La magistratura ha aperto un fascicolo sul caso, senza ipotesi di reato e a carico di ignoti, ma la tensione nella chiesa di santa Teresa è ormai altissima. Come racconta il Corriere, sul sagrato della chiesa, si affrontano faccia a faccia tra urla e qualche spintone di troppo, il gruppo dei 110 fedeli che hanno scritto la lettera di denuncia, guidati dal portavoce Giuseppe del Ninno, e gli altri parrocchiani contrari alla loro iniziativa. Poco prima dell’estate, il Superiore generale dei Carmelitani, padre Saverio Cannistrà, decide di trasferire i quattro padri della Curia implicati nel presunto scandalo, oltre a tutti i sacerdoti della Basilica: si tratta del parroco, padre Angelo, trasferito a Trieste; il viceparroco, padre Alessandro, molto amato nel quartiere, partito per Bruxelles; l’ausiliario padre Ferdinando.

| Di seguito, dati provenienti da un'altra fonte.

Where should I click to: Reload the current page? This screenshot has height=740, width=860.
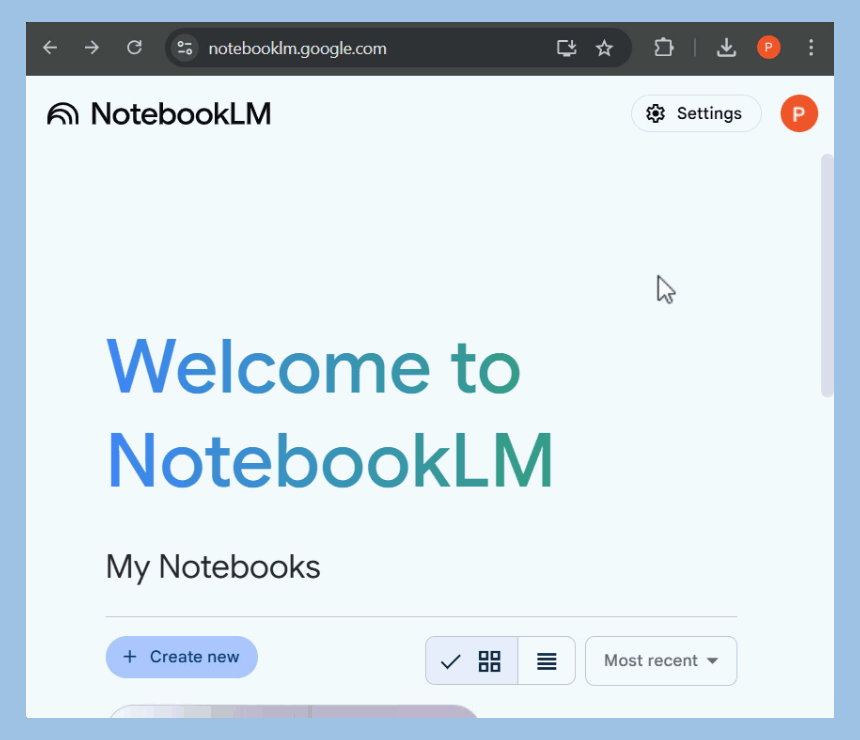coord(134,47)
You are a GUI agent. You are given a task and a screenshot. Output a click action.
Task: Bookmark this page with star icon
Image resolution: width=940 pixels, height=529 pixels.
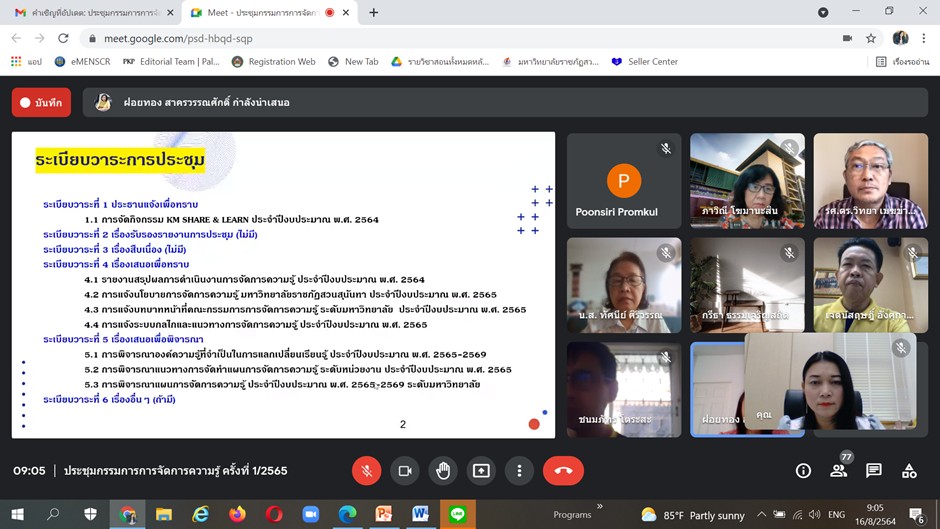pyautogui.click(x=871, y=38)
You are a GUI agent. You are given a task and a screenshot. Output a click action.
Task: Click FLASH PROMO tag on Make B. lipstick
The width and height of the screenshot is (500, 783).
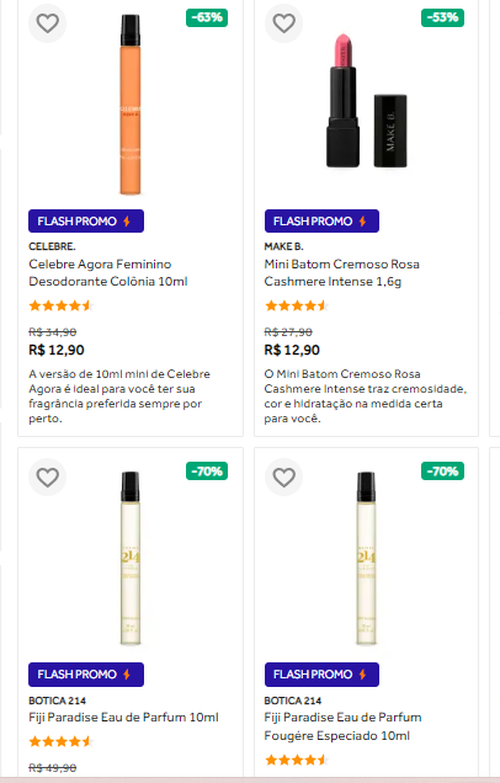pos(322,221)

Per i parrocchiani non è un semplice trasferimento, ma un tentativo di insabbiare lo scandalo da loro denunciato: così 110 di loro scrivono la lettera in cui parlano di rapporti omosessuali con “adulti vulnerabili”, persone cioè con diversi problemi, per almeno un padre della Curia, coperto dal silenzio complice di altre personalità della chiesa. Nello scritto, si parla anche dell’ingresso laterale della Curia lasciato aperto di notte per permettere al parroco e ai prostituti di muoversi in libertà.

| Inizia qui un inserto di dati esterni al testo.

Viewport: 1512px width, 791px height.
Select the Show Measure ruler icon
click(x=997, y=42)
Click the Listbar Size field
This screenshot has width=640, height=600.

La missiva viene consegnata a padre Cannistrà, senza ricevere risposta. A quel punto, la stessa lettera viene girata alle autorità di più altro grado: il cardinale vicario, Agostino Vallini, il prefetto della congregazione per gli istituti di vita consacrata, Braz De Aviz, il Segretario di Stato Paolo Parolin e, per conoscenza anche a Papa Francesco. Risultato? Nessuno. I trasferimenti sono stati spiegati come “normali avvicendamenti”, mentre dello scandalo gay non si vuole parlare.
A quel punto la vicenda inizia a uscire dalle strade del quartiere romano e approda sui media, a pochissima distanza dal coming out di Krzysztof Charamsa, il prete teologo e ora ex membro della Congregazione per la dottrina della fede a ridosso del Sinodo sulla Famiglia.

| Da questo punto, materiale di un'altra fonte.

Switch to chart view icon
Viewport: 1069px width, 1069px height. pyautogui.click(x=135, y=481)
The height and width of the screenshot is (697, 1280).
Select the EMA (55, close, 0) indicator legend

Il caso potrebbe aprire un nuovo scandalo nella Chiesa cattolica; la Procura sta indagando, anche perché l’uomo che avrebbe avuto rapporti sessuali con il padre della Curia, ha subìto un’aggressione nel 2006 che lo ha lasciato privo di un occhio. Lo ha raccontato lui stesso al Corriere della Sera: il rapporto con il rappresentante della Curia, conosciuto nei giardini di Villa Borghese nella zona frequentata dai prostituti gay, è durato per anni, tra incontri segreti (di cui sapevano in molti, dice), e uso di droghe come il popper. Poi l’aggressione, sempre a Villa Borghese, la confessione della relazione sessuale con il prelato ai suoi superiori e il silenzio complice degli stessi. La Procura sta indagando soprattutto per capire se dietro l’aggressione ci siano dei collegamenti con quanto denunciato dai parrocchiani.